So here is a story that has been replayed many times over. A woman goes to her doctor and finally gets up the courage to tell them that intimacy with her significant other is not exactly comfortable. In fact, it actually hurts. Unfortunately, said doctor is not versed in this issue and decides to hand the patient a business card of a local therapist… the kind that are trained in helping us work through psychological issues. The patient takes that as a hint that there is nothing that can be done and it apparently IS all in her head and shuts up about it and continues to suffer. And so does her intimate relationship with her significant other.

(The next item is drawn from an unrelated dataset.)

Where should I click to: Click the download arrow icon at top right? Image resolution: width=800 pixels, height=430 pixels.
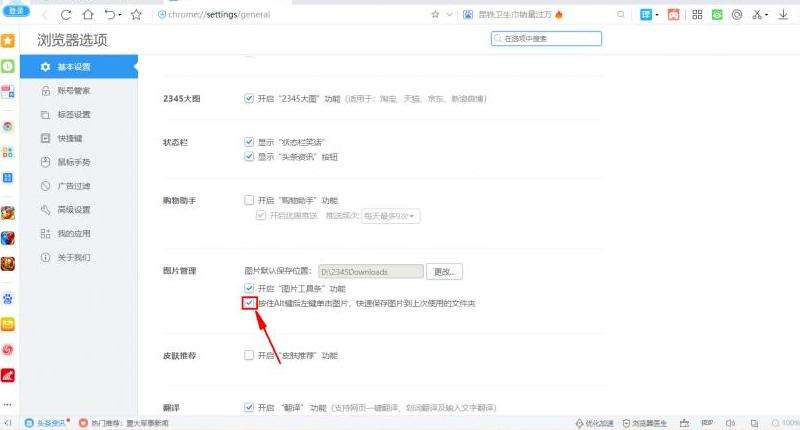pos(783,15)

What is Really Going On Then?
Often, the muscles of the pelvic floor can become excessively shortened or tight as a result of a combination of causes. Pregnancy/delivery, sitting with poor posture, holding tension in the pelvic floor (much like tension in the shoulders and neck), endometriosis, trauma, stress, and tight pelvic floor muscles are some of the causes. There are many variables that can contribute to pain for an individual. It is best to work wth someone who is trained in this issue to help you sort out the why.
Over time, these muscles no longer have the ability to relax or lengthen and any type of vaginal penetration becomes painful or impossible in some instances.
For men (who also suffer from pelvic pain), this can lead to pain with orgasm, testicular pain, or pain with sitting on a bike among others issues.
This issue can even effect the ability for a doctor to do a routine pelvic exam, a woman to insert a tampon, and also cause pain from just standing for too long. Unless addressed, this pain can continue for years.
A Couple Facts:
A recent study in the UK found that as many as 1 in 10 women have pain with intercourse.
Another study found that 24% of women experienced painful sex 18 months after the delivery of their baby.
What Can Be Done?
I highly recommend that you contact your local pelvic floor therapist. We can help! Results can be quite quick from the right treatment. This usually includes hands on work, specific stretches, and often posture or behavioral changes.
Realize that our pelvic floor muscles are no different from other muscles in their ability to change and heal. They just need to be treated.